La danza è libera espressione, ma quando viene codificata nella tecnica diventa pura forma d’arte che evoca forti emozioni in chi la pratica e in chi assiste alla sua esecuzione.
Nel corso degli anni si sono sviluppate ed evolute diverse forme di danza che hanno fatto ricorso a un differente uso del linguaggio del corpo, sia dal punto di vista espressivo che tecnico.
Indipendentemente dallo stile di danza, l’improvvisazione rappresenta un elemento fondamentale per la creazione coreografica e la libera manifestazione delle emozioni. L’attuazione di movimenti spontanei, infatti, permette di creare dal nulla un movimento nuovo e spesso inconscio, svincolando corpo e cervello dai movimenti abituali e dagli schemi.
Già nel XV secolo i ballerini ricorrevano all’improvvisazione per modificare passi e sequenze di movimento sul palcoscenico, al fine di presentare al pubblico gesti sempre nuovi. Nei secoli successivi si è verificato un calo nell’uso dell’improvvisazione, impiegata unicamente per arricchire coreografie già impostate, oppure rimediare a errori e contrattempi durante una performance.
Con l’avvento della danza moderna e la sua affermazione come disciplina accademica, si assiste a una rivoluzione della concezione della danza stessa. Il corpo si trasforma in un mezzo per dar voce ai sentimenti e al periodo sociale e storico, infrangendo le regole tradizionali e dando vita a qualcosa di innovativo.
L’attenzione si sposta dai virtuosismi e dall’estetica del movimento, all’espressività e alla creatività. Improvvisare cambia senso e definizione, diventa quel momento in cui composizione e svolgimento coincidono e si fondono. Essa diviene uno strumento fondamentale per la realizzazione coreografica, basato principalmente sull’ascolto delle proprie emozioni e sulla conoscenza delle proprie qualità di movimento, alla ricerca di un linguaggio personale, intimo e vero.
Sembra facile raccontato così, invece improvvisare è uno degli elementi più complessi e delicati nell’esecuzione artistica. Significa smettere di pensare, lasciarsi andare all’immaginazione, allontanarsi da ciò che si conosce pur mantenendosi ancorati alla tecnica.
L’improvvisazione dunque può generare cambiamenti nei danzatori, stimolandone le potenzialità più nascoste, liberando la mente da paure e insicurezze.
Nonostante l’esistenza di una grande quantità di metodi per improvvisare, esistono basi comuni necessarie per eseguire una buona improvvisazione. Vediamole nel dettaglio.
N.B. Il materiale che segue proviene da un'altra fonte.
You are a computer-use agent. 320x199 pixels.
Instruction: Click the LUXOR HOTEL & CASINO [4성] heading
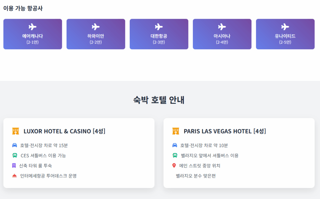point(64,131)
Responsività: ‘capacità dell’organismo di adattare all’ambiente le proprie funzioni vitali’. Ciò implica una rapida reattività agli stimoli forniti da musica, corpo e spazio in breve un arco di tempo, perché, a differenza della coreografia, la composizione improvvisata avviene immediatamente.
Estemporaneità: benché una buona improvvisazione richieda anni di allenamento e conoscenza di sé e del proprio corpo, il movimento improvvisato accade senza che sia precedentemente preparato e sviscerato.
Inseparabilità: come accennato sopra, composizione ed esecuzione sono atti inseparabili, il processo creativo si mostra nel momento in cui accade.
Originalità: ogni performance non sarà mai uguale a un’altra, ma sarà unica e irripetibile, sorprendendo lo spettatore e spesso il danzatore stesso.
Irreversibilità: improvvisando si entra in un flusso di movimento in cui da un passo ne nasce un altro, e poi un altro. Una volta nato un certo gesto, non ci si può fermare e tornare indietro per cambiarlo. Si va avanti, sempre, sfruttando il passo precedente, anche quando il ballerino può non ne è pienamente soddisfatto, e questa è anche un bella lezione di vita.
Alla base dell’improvvisazione in definitiva c’è l’ascolto di sé, del messaggio che si vuole comunicare e di ciò che si ha intorno. Questo richiede un particolare stato mentale e lo sviluppo della capacità di risolvere rapidamente un eventuale errore, creando sequenze di movimento che catturano l’attenzione dello spettatore ed esprimano con sincerità il mondo interiore del danzatore.